De heer Van Baarle (DENK):

Was de staatssecretaris hiermee ook aan het einde gekomen van het blokje arbeidsdiscriminatie?

Wiersma:

Ja. Ik snap de vraag. Wij hebben het zo goed mogelijk juist in de schriftelijke set proberen te beantwoorden. Maar als daar een vraag over is, dan is het denk ik handig om die direct te stellen.

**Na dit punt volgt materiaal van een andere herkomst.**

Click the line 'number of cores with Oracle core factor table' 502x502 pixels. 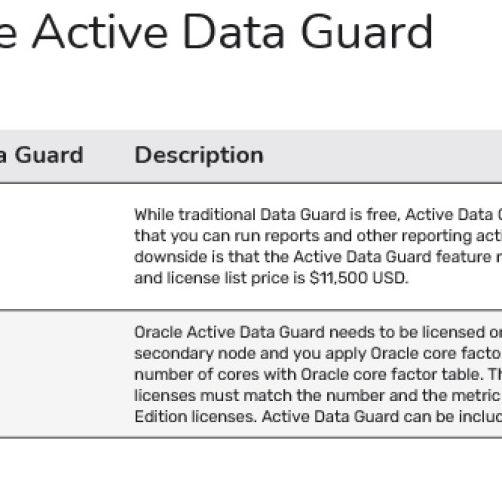tap(318, 375)
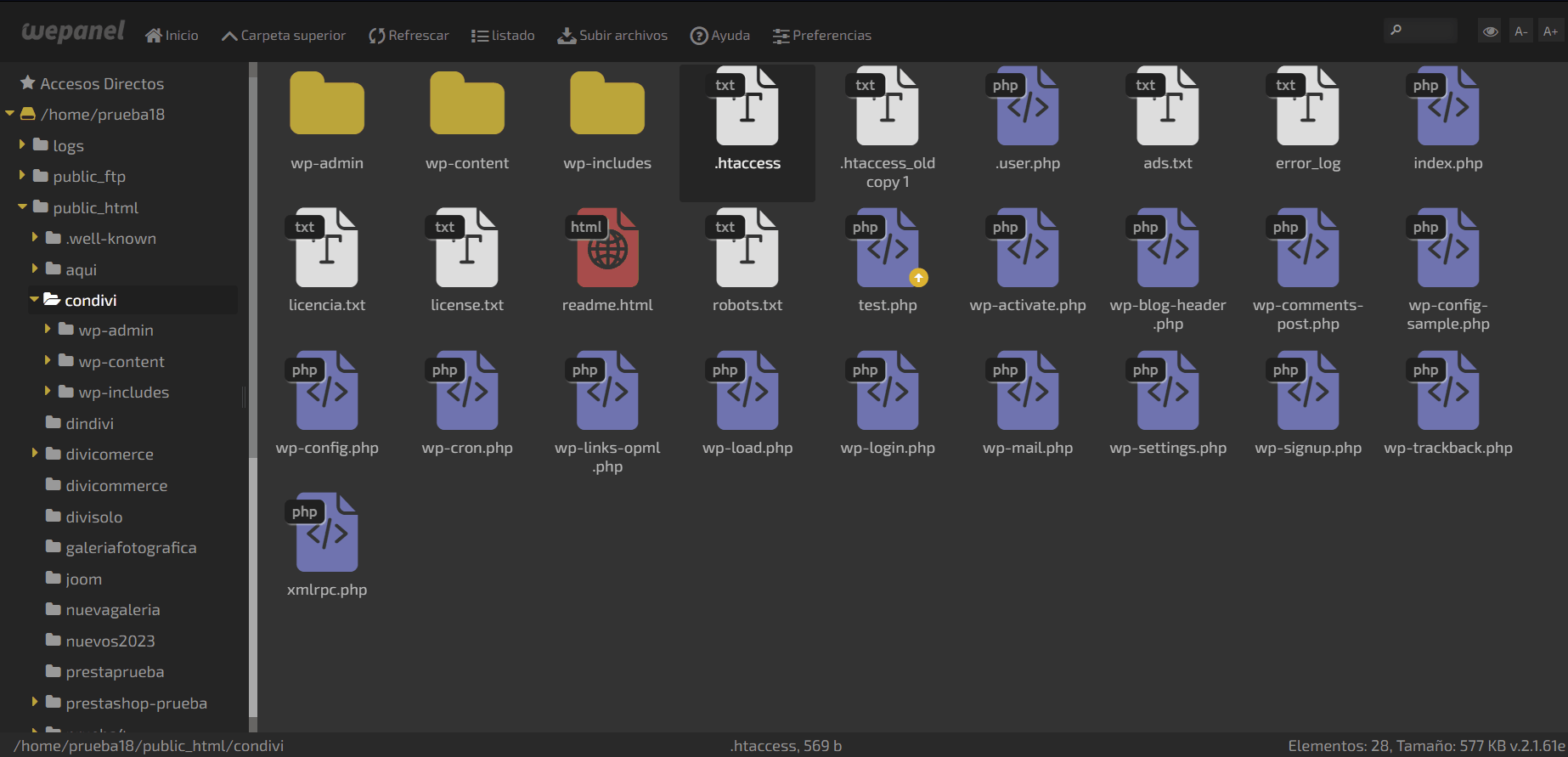
Task: Select the wp-config.php file icon
Action: pyautogui.click(x=327, y=390)
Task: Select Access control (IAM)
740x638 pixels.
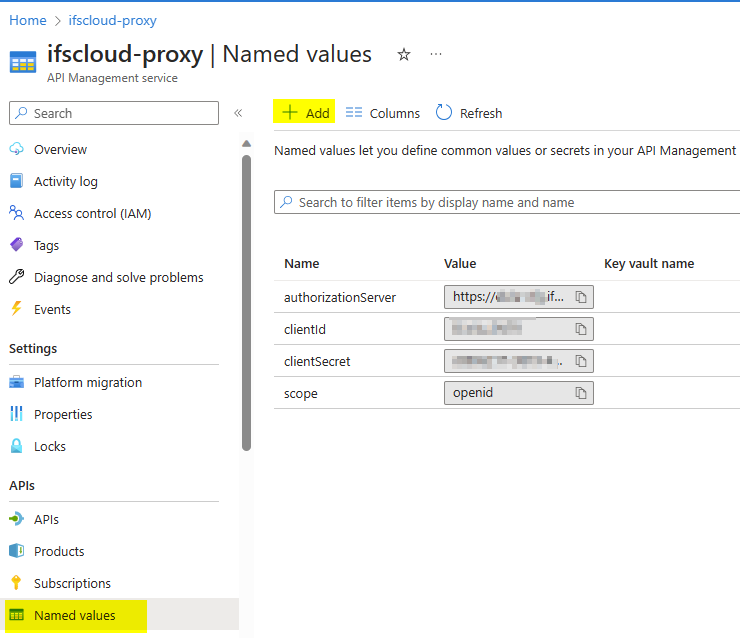Action: [92, 213]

De heer Van Baarle (DENK):

Klopt. Ik vroeg het om even zeker te stellen dat de staatssecretaris niet nog een beantwoording zou hebben; dat weten we nu. Dan inderdaad een vraag. In de schriftelijke beantwoording geeft de staatssecretaris aan, naar aanleiding van de vraag die ik gesteld heb of de bestrijding van discriminatie expliciet genoemd wordt in de Arbowet, dat dat het geval zou zijn. Nu lees ik dat er niet in, dus ik vroeg me af of de staatssecretaris bereid zou zijn om zijn antwoord even toe te lichten, hoe hij dat erin leest.

Wiersma:

Goeie vraag. Het is onderdeel van psa, de psychosociale arbeidsbelasting; dat zei de heer Van Baarle ook in het debat. Ik snap dat we dan misschien niet meteen denken aan arbeidsmarktdiscriminatie. Het is er wel onderdeel van en het staat ook als zodanig daaronder gegroepeerd. Eigenlijk was het punt van de heer Van Baarle of dat nou genoeg en ook duidelijk genoeg is en of dat ook voldoende helpt om wat we er met z'n allen mee bedoelen ook te voorkomen. Daarover twee dingen. Überhaupt is de hele discussie over psychosociale arbeidsbelasting — dat is even iets verder dan discriminatie — in beweging. Uw Kamer heeft daar voorstellen over, over het recht op onbereikbaarheid. We hebben daar de Sociaal-Economische Raad op bevraagd. Dus we zullen dat opnieuw tegen het licht gaan houden. Ten tweede zouden we dan dus ook specifiek deze vraag daarin mee kunnen nemen: is dat nou voldoende duidelijk of zou het een eigenstandige vermelding moeten hebben? Ik kan me voorstellen dat we dat meenemen. Ik zou anders niet weten wat op dit moment in werkgevend Nederland de gevoelens zijn, of voldoende duidelijk is wat daaronder vermeld wordt of niet. Dat zouden we dan ook moeten checken. Dat nemen we mee in de visie die we daarop gaan ontwikkelen de komende tijd.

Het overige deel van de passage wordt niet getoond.